* [TASK DESCRIPTION] From the entries below, please output exactly the lines starting at the one containing "Стріла для лука Man Kung MK-FA26 (212, 1597)" and ending at the one containing "Підставка Avalon Tyro", both included.

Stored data
◆ ◆ ◆
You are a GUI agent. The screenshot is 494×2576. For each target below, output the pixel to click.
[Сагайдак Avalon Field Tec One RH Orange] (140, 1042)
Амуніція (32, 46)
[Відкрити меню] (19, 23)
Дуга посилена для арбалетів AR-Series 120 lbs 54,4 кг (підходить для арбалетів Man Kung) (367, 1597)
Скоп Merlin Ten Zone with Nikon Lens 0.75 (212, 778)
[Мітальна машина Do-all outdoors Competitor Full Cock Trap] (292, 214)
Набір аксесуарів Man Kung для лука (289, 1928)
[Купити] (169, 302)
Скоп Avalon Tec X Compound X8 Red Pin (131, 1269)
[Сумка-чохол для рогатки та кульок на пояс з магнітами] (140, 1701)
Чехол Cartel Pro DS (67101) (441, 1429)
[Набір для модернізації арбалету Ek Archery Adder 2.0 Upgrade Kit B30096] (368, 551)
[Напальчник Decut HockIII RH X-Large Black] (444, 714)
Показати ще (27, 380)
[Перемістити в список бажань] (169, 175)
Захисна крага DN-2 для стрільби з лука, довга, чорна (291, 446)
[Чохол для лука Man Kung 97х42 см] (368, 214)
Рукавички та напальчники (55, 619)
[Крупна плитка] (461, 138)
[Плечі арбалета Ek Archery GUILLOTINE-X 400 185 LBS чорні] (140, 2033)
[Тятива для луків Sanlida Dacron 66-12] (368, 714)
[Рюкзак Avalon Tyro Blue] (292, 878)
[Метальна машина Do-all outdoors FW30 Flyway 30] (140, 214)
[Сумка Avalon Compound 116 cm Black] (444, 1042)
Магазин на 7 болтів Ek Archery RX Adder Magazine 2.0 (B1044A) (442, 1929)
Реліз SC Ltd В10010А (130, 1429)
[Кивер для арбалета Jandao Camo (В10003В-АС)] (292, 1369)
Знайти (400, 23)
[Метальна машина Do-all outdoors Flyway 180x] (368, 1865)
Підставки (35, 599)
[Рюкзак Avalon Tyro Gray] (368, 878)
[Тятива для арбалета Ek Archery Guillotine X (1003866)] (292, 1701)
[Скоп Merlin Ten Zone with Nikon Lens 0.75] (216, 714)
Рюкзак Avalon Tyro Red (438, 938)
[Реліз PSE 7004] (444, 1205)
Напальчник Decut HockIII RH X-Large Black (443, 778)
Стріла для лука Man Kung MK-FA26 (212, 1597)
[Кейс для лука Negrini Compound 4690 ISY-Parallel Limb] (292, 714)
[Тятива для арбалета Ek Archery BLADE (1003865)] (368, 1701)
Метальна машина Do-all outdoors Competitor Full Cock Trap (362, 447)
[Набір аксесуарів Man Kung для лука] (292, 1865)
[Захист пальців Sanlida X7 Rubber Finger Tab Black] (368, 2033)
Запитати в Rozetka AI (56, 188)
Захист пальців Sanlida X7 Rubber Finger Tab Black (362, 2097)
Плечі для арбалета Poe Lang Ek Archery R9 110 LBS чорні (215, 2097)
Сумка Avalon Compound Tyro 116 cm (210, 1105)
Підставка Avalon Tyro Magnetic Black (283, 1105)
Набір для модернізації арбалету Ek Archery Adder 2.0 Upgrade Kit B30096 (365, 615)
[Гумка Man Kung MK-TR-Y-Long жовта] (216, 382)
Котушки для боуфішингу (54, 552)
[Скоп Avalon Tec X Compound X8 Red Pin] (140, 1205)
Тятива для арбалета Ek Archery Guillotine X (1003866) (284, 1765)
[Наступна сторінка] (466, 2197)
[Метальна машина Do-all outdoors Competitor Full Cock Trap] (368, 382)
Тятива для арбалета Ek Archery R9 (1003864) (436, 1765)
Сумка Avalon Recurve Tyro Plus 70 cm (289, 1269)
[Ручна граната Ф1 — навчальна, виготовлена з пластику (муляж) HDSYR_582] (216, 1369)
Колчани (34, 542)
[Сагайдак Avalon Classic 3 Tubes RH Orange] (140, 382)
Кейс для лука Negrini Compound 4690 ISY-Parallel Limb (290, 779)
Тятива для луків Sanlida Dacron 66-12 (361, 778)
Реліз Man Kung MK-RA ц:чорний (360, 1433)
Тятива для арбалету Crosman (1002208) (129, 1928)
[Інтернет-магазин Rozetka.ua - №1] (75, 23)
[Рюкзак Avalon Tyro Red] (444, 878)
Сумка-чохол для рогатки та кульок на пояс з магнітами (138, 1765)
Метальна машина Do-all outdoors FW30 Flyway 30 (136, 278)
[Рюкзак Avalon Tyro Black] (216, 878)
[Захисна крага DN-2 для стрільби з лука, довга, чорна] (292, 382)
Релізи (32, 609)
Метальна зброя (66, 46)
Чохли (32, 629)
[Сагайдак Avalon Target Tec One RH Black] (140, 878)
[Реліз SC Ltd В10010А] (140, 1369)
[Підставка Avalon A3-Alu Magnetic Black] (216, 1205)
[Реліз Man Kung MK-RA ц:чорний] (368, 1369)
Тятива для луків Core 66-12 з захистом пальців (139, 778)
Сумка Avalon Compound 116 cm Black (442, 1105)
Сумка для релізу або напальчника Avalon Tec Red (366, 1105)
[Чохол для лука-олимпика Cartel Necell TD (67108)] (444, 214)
◆ ◆ ◆
* [TASK RESULT]
Стріла для лука Man Kung MK-FA26 (212, 1597)
[Кейс для лука Negrini Compound 4690 ISY-Parallel Limb] (292, 714)
[Тятива для арбалета Ek Archery BLADE (1003865)] (368, 1701)
Метальна машина Do-all outdoors Competitor Full Cock Trap (362, 447)
[Набір аксесуарів Man Kung для лука] (292, 1865)
[Захист пальців Sanlida X7 Rubber Finger Tab Black] (368, 2033)
Запитати в Rozetka AI (56, 188)
Захист пальців Sanlida X7 Rubber Finger Tab Black (362, 2097)
Плечі для арбалета Poe Lang Ek Archery R9 110 LBS чорні (215, 2097)
Сумка Avalon Compound Tyro 116 cm (210, 1105)
Підставка Avalon Tyro Magnetic Black (283, 1105)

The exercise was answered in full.